However, the evaluation of a Qubrick does not hinge solely on gate cost. While QFTAdd has a higher gate cost than NaiveAdd, it uses asymptotically fewer auxiliary qubits—only a single auxiliary qubit versus $n-2$ for an $n$-bit adder. Although this disparity may be less apparent in small-scale examples, it becomes significant when scaling up. Balancing gate cost against qubit cost remains an open research question, and Workbench is designed as a tool to help explore such trade-offs.
Third implementation: Gidney Adder¶
The next implementation examined is the T-gate-optimal adder ⧉, known as Gidney adder. This implementation achieves the lowest known gate cost, though it requires additional auxiliary qubits.
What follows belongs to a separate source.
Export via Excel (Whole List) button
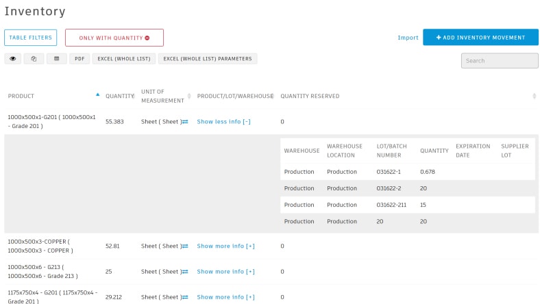 [124, 59]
Consequently, while GidneyAdd offers a 4x reduction in Toffoli count compared to NaiveAdd, it incurs extra Clifford costs and uses $n-1$ additional qubits.
from psiqworkbench import QPU, Qubits
from psiqworkbench.qubricks import GidneyAdd
from psiqworkbench.resource_estimation.qre import resource_estimator
qpu = QPU(num_qubits=11)
a = Qubits(4, "a", qpu)
b = Qubits(4, "b", qpu)
GidneyAdd().compute(a, b)
# check the QREs and display circuit
display(resource_estimator(qpu).resources())
qpu.draw()
{'active_volume': 203,
'gidney_lelbows': 3,
'gidney_relbows': 3,
'measurements': 0,
'rotations': 0,
'pprs': 0,
'ppms': 0,
't_gates': 0,
'toffs': 0,
'qubit_highwater': 11}
Final implementation: Cuccaro Adder¶
The final implementation examined is the qubit-optimal adder ⧉, known as Cuccaro adder. While this implementation only utilizes a single auxiliary qubit, the recursive in-place majority requires twice the number of Toffoli gates compared to the out-of-place majority utilized in GidneyAdd.
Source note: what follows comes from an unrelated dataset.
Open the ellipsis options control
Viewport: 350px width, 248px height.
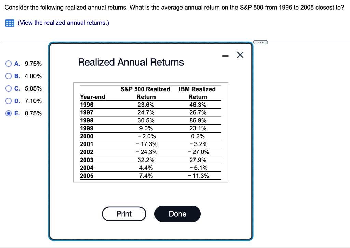tap(261, 42)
The optimality of an adder ultimately depends on the specific context, requiring programmers to weigh using more qubits against using less T gates. Workbench provides the necessary tools for designing high-performance fault-tolerant quantum algorithms—the ultimate choice of adder implementation should be guided by your particular architectural and algorithmic requirements.
from psiqworkbench import QPU, Qubits
from psiqworkbench.qubricks import CuccaroAdd
from psiqworkbench.resource_estimation.qre import resource_estimator
qpu = QPU(num_qubits=9)
a = Qubits(4, "a", qpu)
b = Qubits(4, "b", qpu)
CuccaroAdd().compute(a, b)
# check the QREs and display circuit
display(resource_estimator(qpu).resources())
qpu.draw()
{'active_volume': 338,
'gidney_lelbows': 0,
'gidney_relbows': 0,
'measurements': 0,
'rotations': 0,
'pprs': 0,
'ppms': 0,
't_gates': 0,
'toffs': 6,
'qubit_highwater': 9}
Benchmarking¶
We can visualize the trade-offs in order to choose which implementation to use based on our resource constraints.
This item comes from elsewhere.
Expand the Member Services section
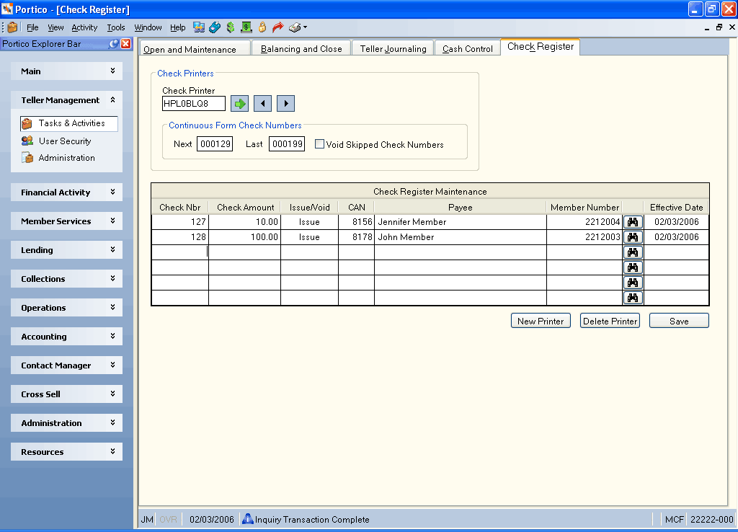(x=66, y=221)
Note that in order to compare the implementations in equivalent forms we first call the
>>clean-ladder-filter>>to convert all multi-control Toffolis to standard Toffolis and auxiliary qubits and then we call the>>elbow-reduction-filter>>to perform any allowed cancellations.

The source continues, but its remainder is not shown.